● Work request
In the material below, count the lines where the word "agent" appears. Nothing but the number, please.

╔══

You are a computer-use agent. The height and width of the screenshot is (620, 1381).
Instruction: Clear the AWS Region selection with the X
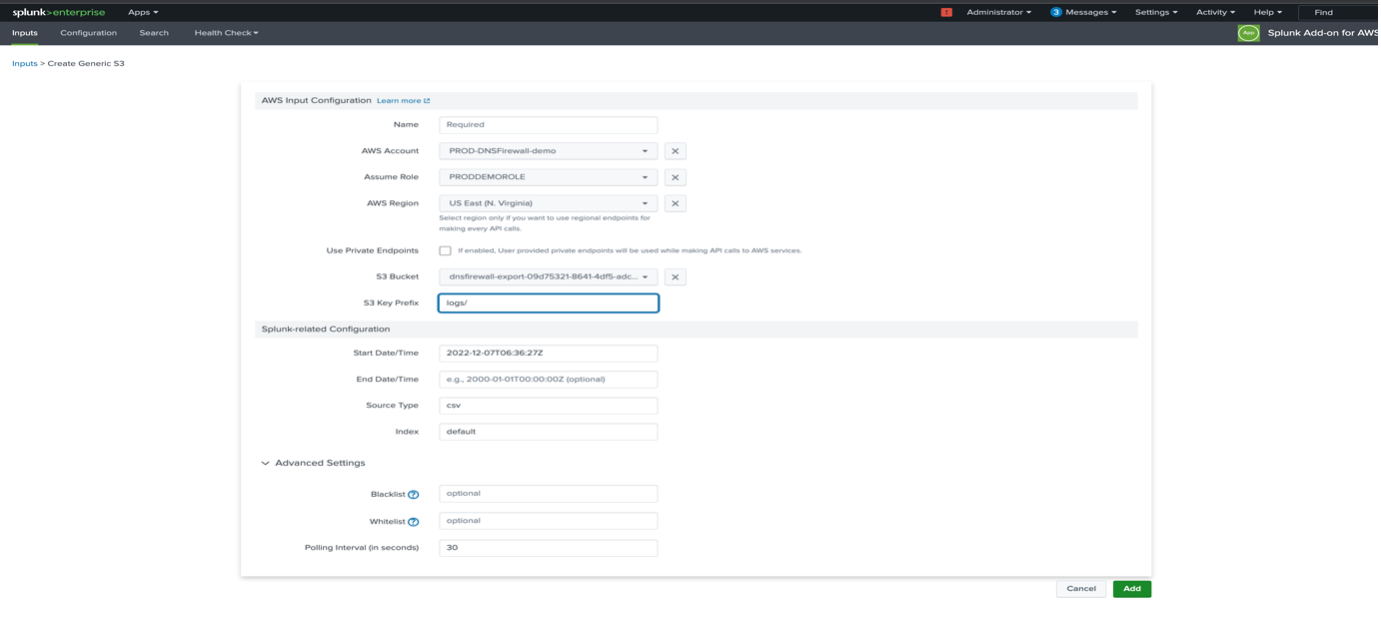pos(673,202)
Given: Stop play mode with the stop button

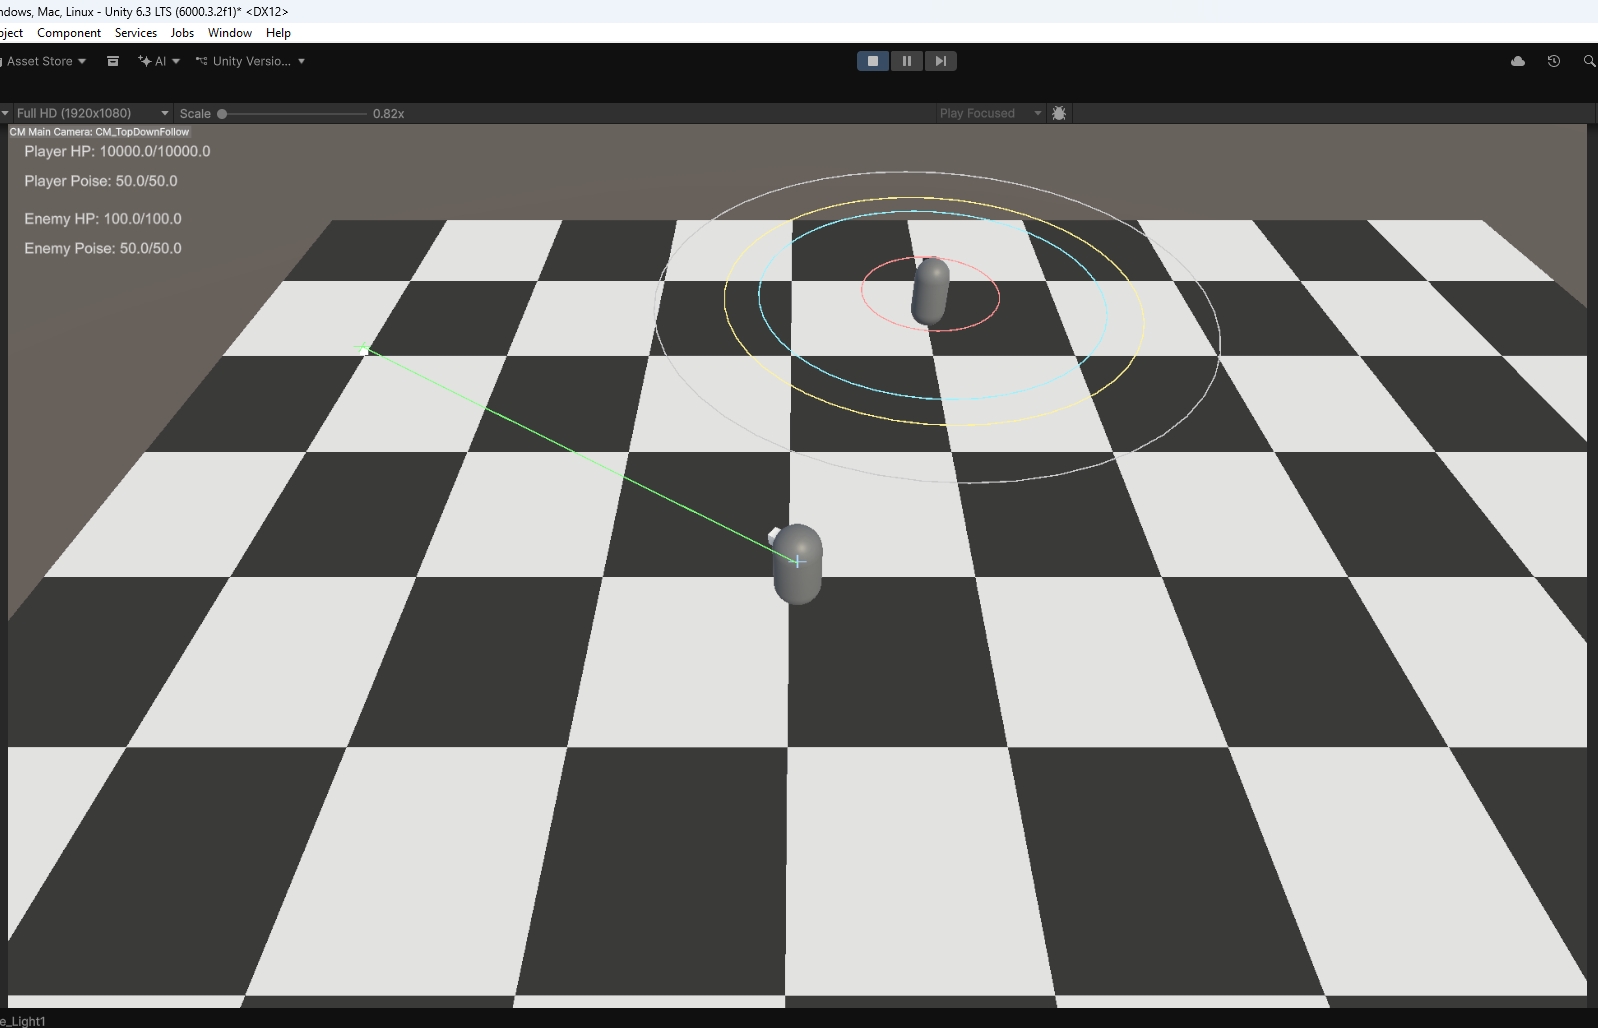Looking at the screenshot, I should [x=872, y=61].
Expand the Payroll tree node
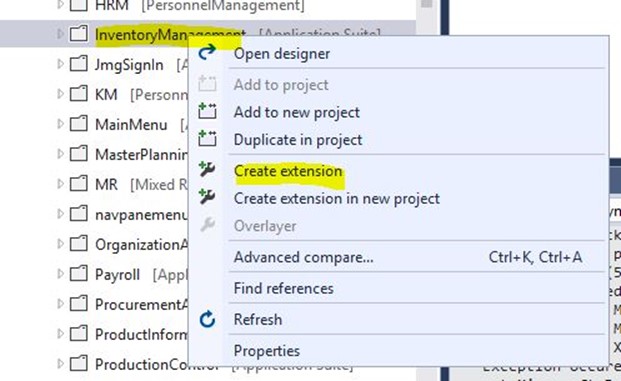Viewport: 621px width, 381px height. click(x=60, y=274)
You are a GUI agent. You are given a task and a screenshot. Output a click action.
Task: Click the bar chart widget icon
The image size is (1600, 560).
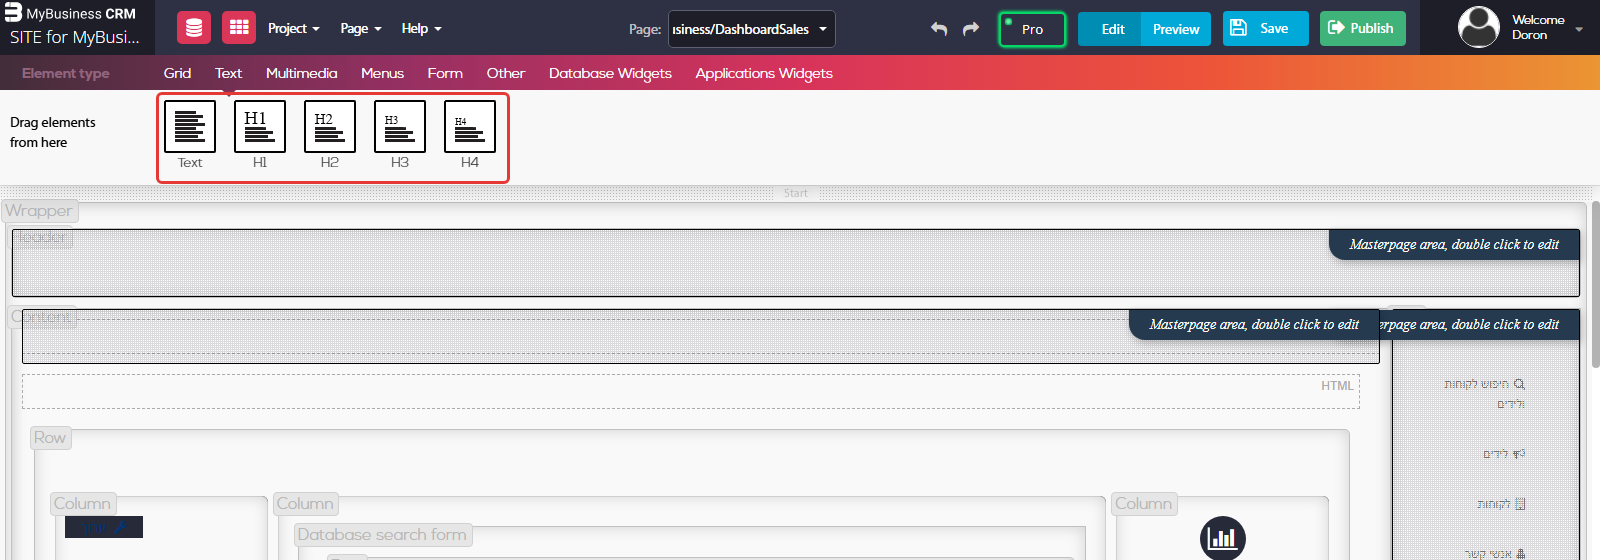1223,538
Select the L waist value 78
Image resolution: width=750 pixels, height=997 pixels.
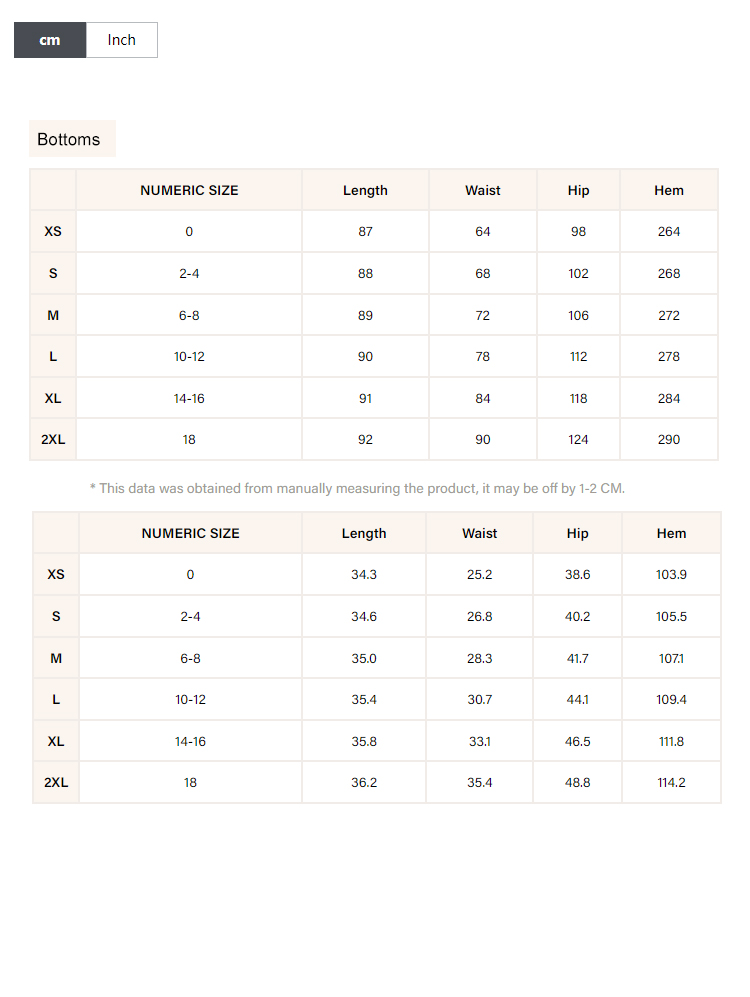483,356
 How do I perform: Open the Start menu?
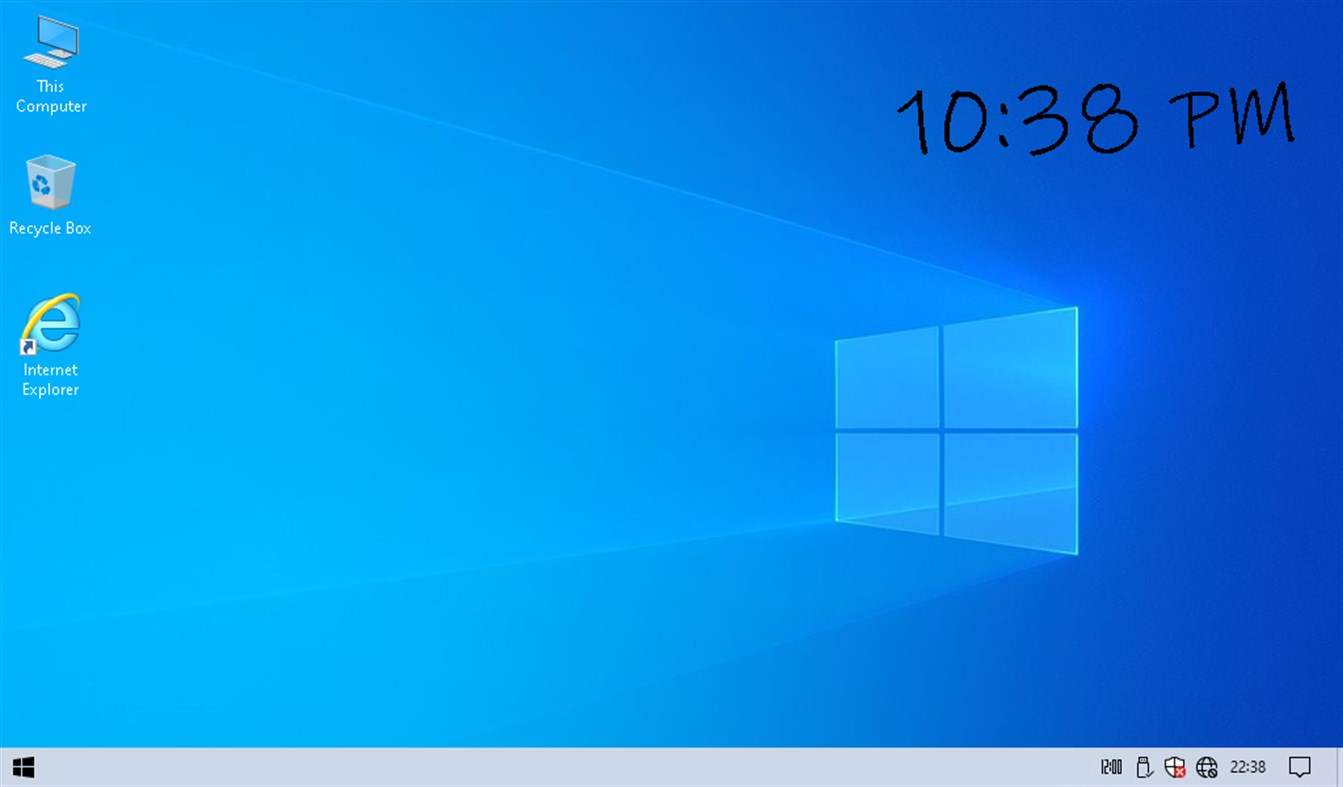pos(24,766)

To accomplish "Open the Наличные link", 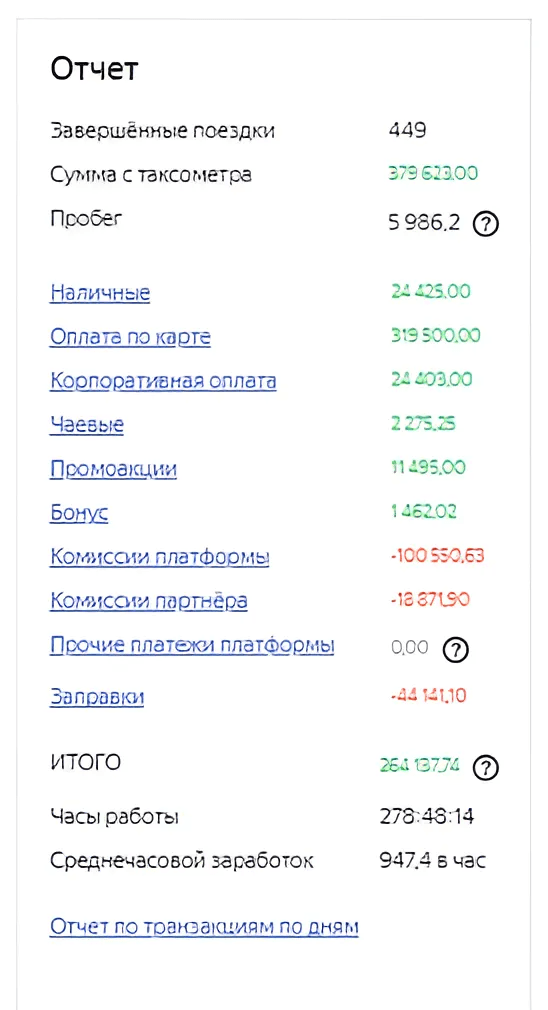I will pos(100,293).
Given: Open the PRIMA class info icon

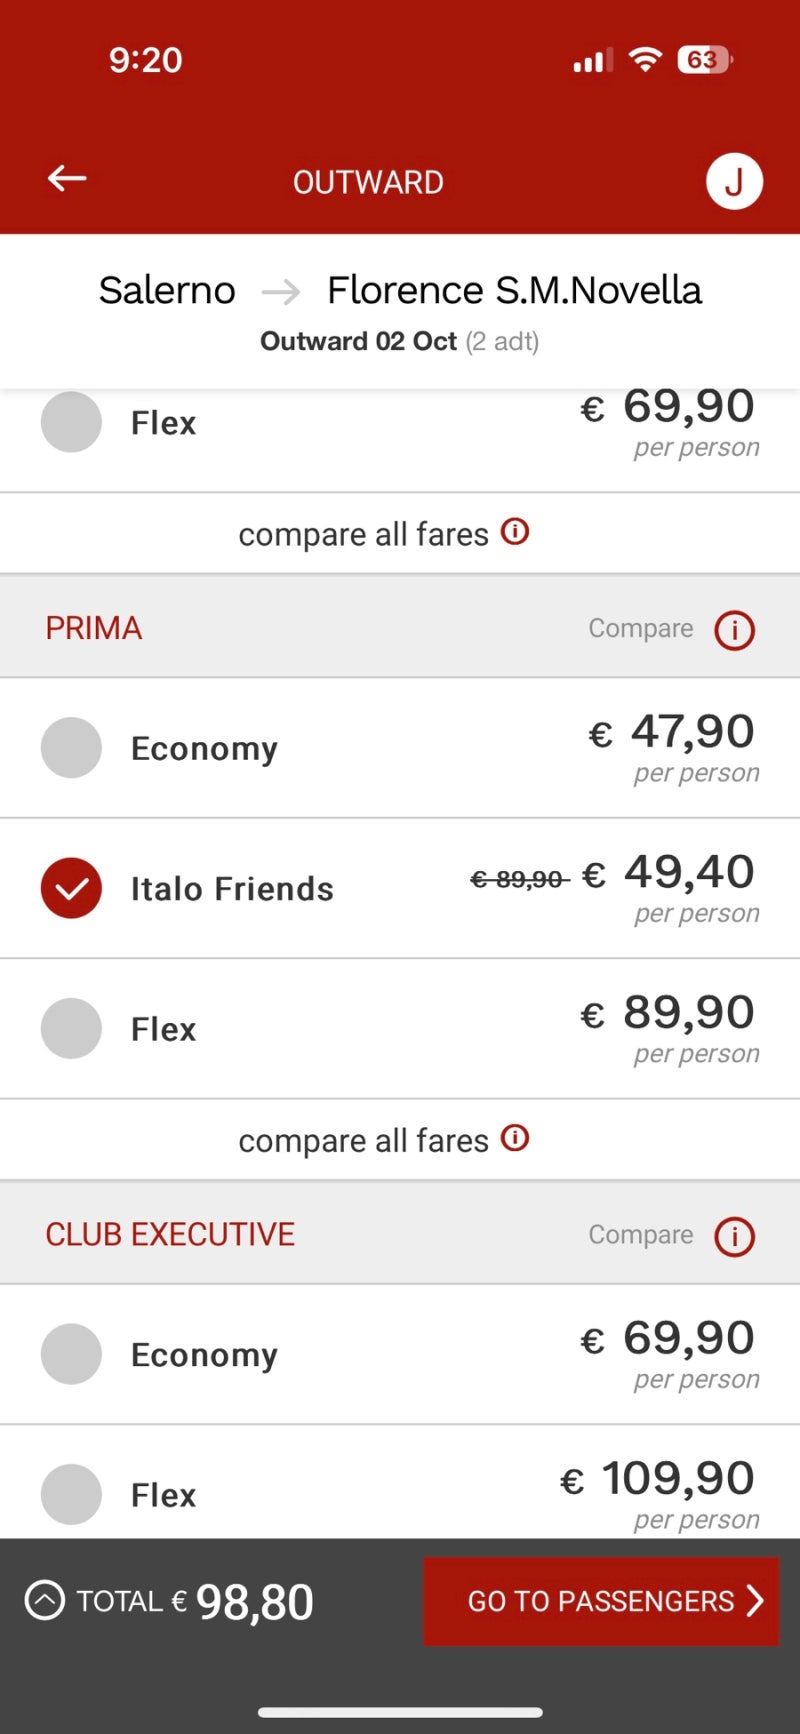Looking at the screenshot, I should [734, 630].
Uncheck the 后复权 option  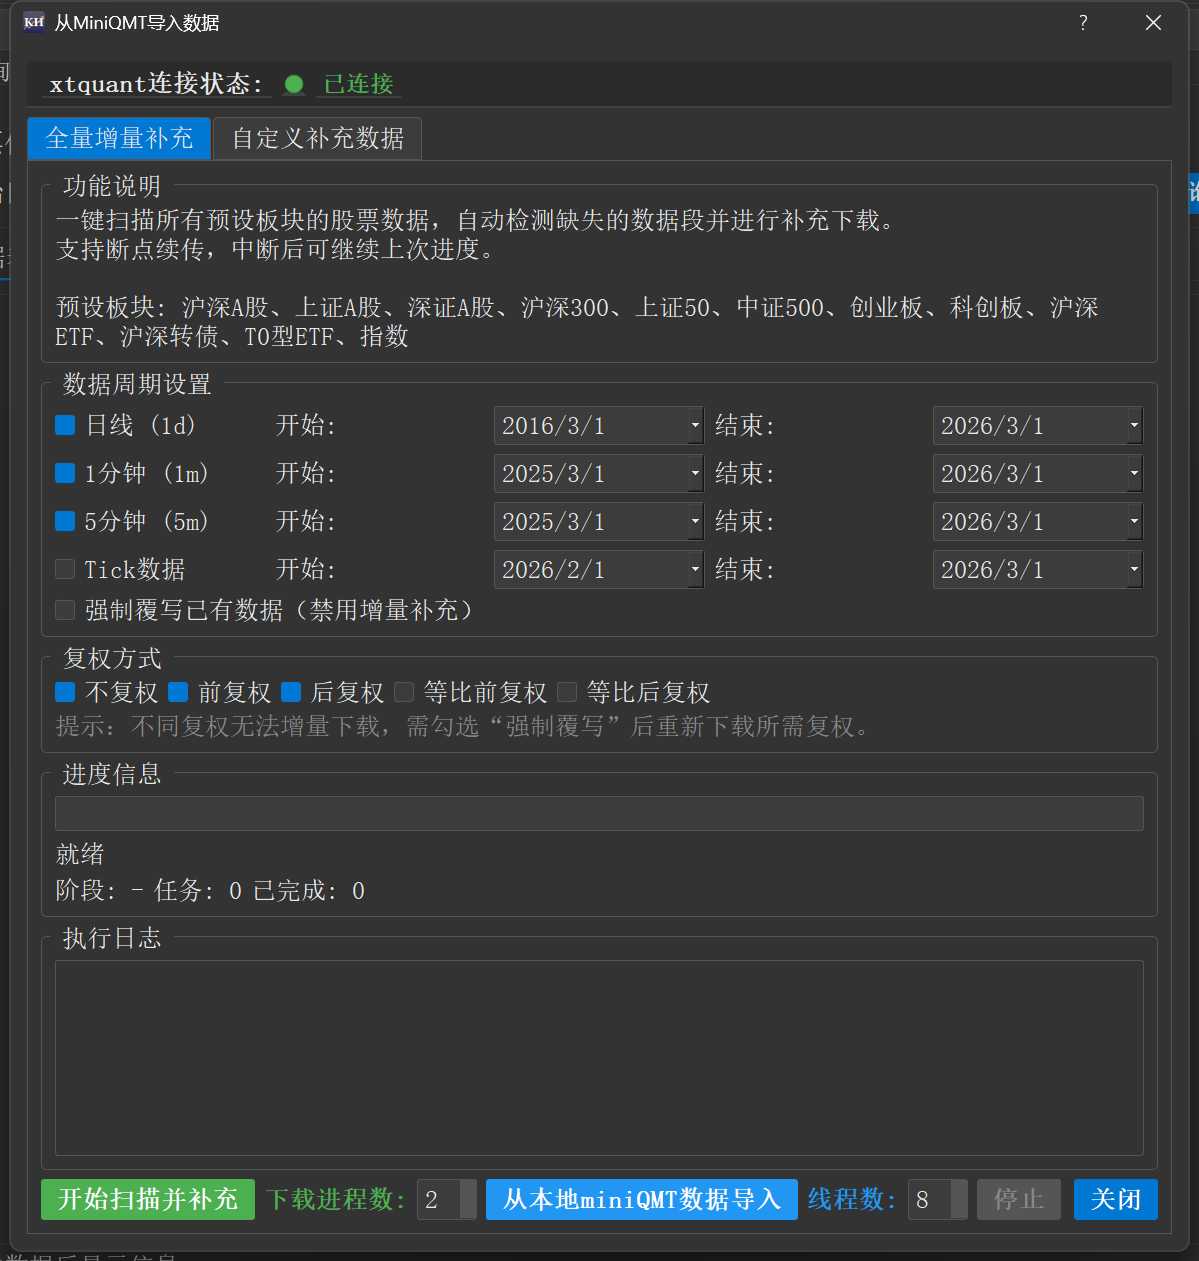pyautogui.click(x=292, y=692)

╚══

● Output of the exercise
2